The current project I am working on is an ASP.NET (C# 2.0) application that is a specialized eCommerce system.
Our approach is to look at our system and determine where AJAX belongs and where it doesn’t. AJAX is not a new technology but is a newly branded old-technology. Any time you find a “craze” such as this it’s easy to think it’s an end-all solution to all problems. This is not the case. Rick Strahl has some great insight into AJAX in a post from August 2005. All of his views are right on if you step back and think about AJAX as a technology and ignore all the “me too” people out there.
I believe AJAX can be used successfully in well-planned-out areas of our application used by your customers that potentially have the biggest impact. The biggest impact in my mind is making a better user experience, not for marketing to use the term “AJAX” to help with a sale and make it sound like we are trendy.
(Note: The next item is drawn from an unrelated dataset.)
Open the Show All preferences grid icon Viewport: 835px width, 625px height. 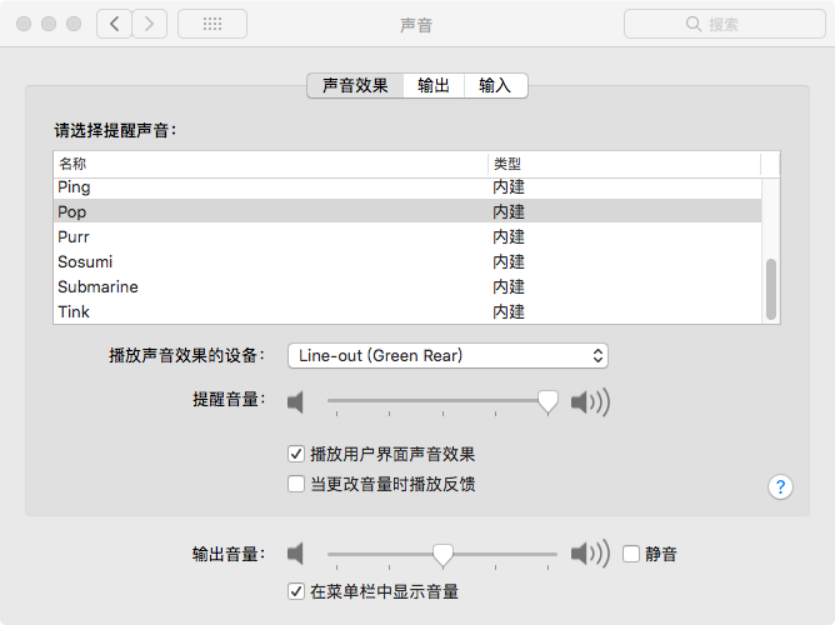pyautogui.click(x=212, y=23)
We are implementing AJAX in simple items at first to replace the usual postback in changing a selection in a drop down list to remove the usual behavior of a postback to make the interface much smoother. An example of this is choosing a country in a drop down and filling the states/province associated drop down behind the scenes. This is a simple and subtle example but it really makes a difference.
I am planning on using AJAX in our shopping cart application when an item quantity is changed to update totals and such. This can also apply when removing an item. These types of nuances to make the user interface smooth with no postbacks is the perfect spot.
Other areas we are considering using AJAX is to pull down panels to edit information. The information doesn’t need to show until you want to edit it, so why show it. I will report back later and show some examples of how we are using it in the future.